Without including pictures, set down every record exactly as it stands.

★ ★ ★ ★ ★

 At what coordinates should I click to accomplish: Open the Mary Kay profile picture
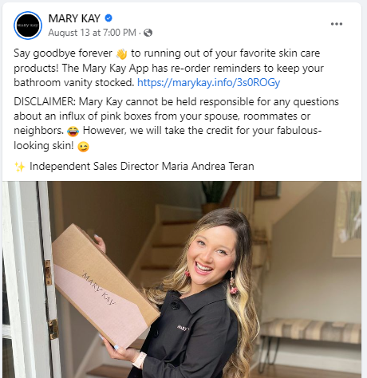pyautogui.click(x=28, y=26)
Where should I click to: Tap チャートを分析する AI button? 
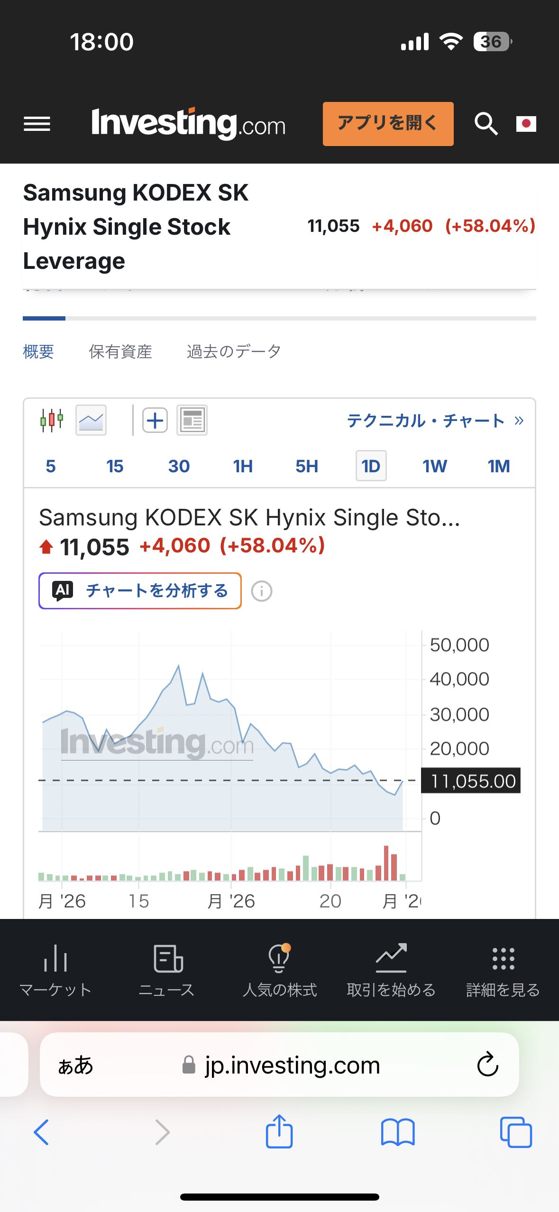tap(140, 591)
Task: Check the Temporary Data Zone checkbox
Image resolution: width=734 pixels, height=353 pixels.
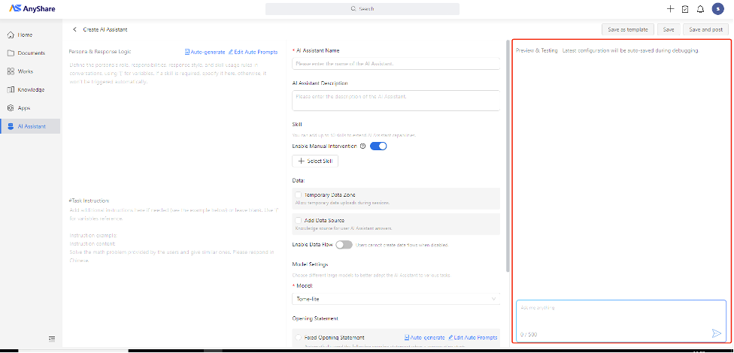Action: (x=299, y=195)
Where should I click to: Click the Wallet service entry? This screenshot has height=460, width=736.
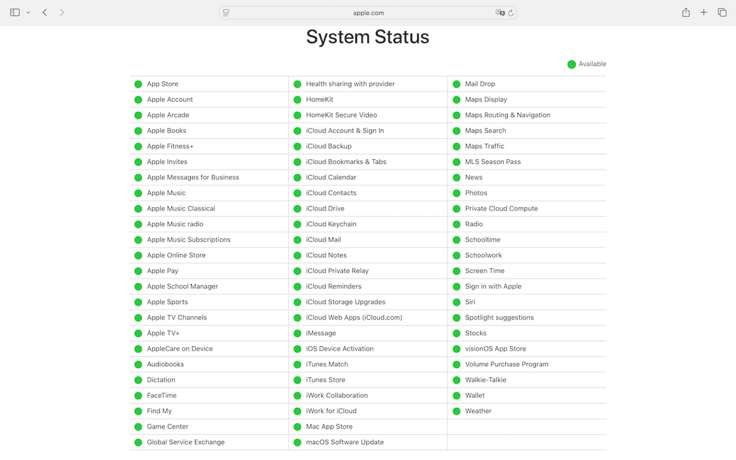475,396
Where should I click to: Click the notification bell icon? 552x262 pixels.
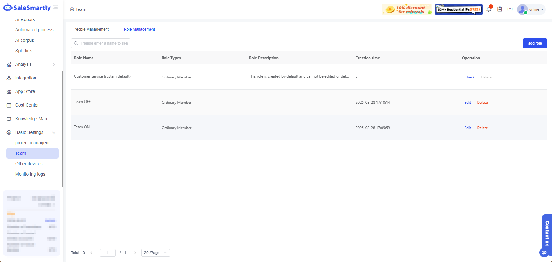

★ ★ ★ ★ ★

◆ Finished task:
 At what coordinates should I click to accomplish: Open the Mary Kay profile picture
pyautogui.click(x=28, y=26)
Where should I click to: Tap チャートを分析する AI button? 
tap(140, 591)
Task: Check the Temporary Data Zone checkbox
Image resolution: width=734 pixels, height=353 pixels.
Action: (x=299, y=195)
Where should I click to: Click the Wallet service entry? This screenshot has height=460, width=736.
475,396
Where should I click to: Click the notification bell icon? 552x262 pixels.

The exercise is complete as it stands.